1965年生まれ。日立コンサルティング取締役。IT分野の投資銀行業務を学んだ長銀を最初に、ソニーを経て中途採用第1期生として2005年経済産業省入省、情報処理振興課長、官房参事官を経て退職。直近2年はシャープにて新ビジネスに取り組み、クラウド技術開発本部長、2012年11月退職。2013年1月より現職。4月より東大生産技術研究所協力研究員。一貫して新しい部署・新設ポストで新開拓を続ける。

 2020年TOKYOオリンピックに向けた動きが見え始めた。7年後の日本の社会を考えるいい機会であると同時に、7年後を終点としない、未来を感じさせる数々の“OMOTENASHI”に触れてもらう機会にできればと切に思う。そこで、2040年頃を見据えた「JAPANビジョン」を発表してはどうだろうか?
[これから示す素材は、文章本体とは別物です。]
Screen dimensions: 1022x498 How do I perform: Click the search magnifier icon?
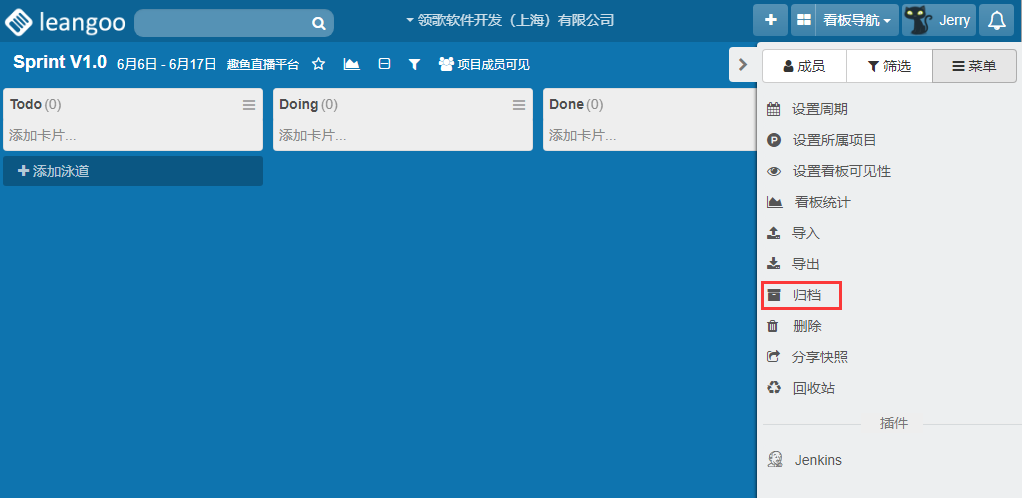(x=318, y=23)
 オリンピック招致のプレゼンにおいて、義足アスリートである佐藤真海さんの笑顔は世界中の人々の印象に残った。はるばる日本に来られる高齢者、旅行者も、車いすの若者も、英語も日本語も話せない少数民族も、すべてが安心してTOKYOを観光し、オリンピック、パラリンピックを楽しむことができる。これを実現することで、40年には世界中の多くの人に日本に住んでみたいと本当に思ってもらえる国になる、これに向けて国を挙げて行う努力目標を発表するのは如何か?

 数多くのスポーツ施設、高層マンション、イベント会場の建設ラッシュと同時に必要なことは、安全に楽しく移動できること、ガイダンスやサポートを受けられることだろう。日本語の標識しかないビルであっても、クラウド上にある地図を使えば、持ち歩くスマホ上には旅行者の自国の言葉で表記することができる。これは、実はそう難しいことではない。

 40年の世界を見通すのであれば、日本は半分近い国民がなんらかの身体支援器具(補聴器、メガネ、血圧計……)を持ち歩く時代かもしれない。グーグルがスマートグラスを発表しているが、スマートな補聴器とメガネを用意することで、旅行者も高齢者も必要な時に、居場所の情報、ビル・レストラン・看板の情報、ルート情報を得たり、セキュリティーセンターへコンタクトして困った状況を瞬時に伝えたりすることができるようにしたい。

グーグルグラス (AP/アフロ)

 日本でも東京大学の研究室発でオンデマンドバスが数多くの都市で実証された。決まった路線を走るバスではなく、前日までの利用希望に応じて、走る路線も毎回異なる。車両の大きさも利用ニーズに応じてマイクロバスから乗合タクシーになる。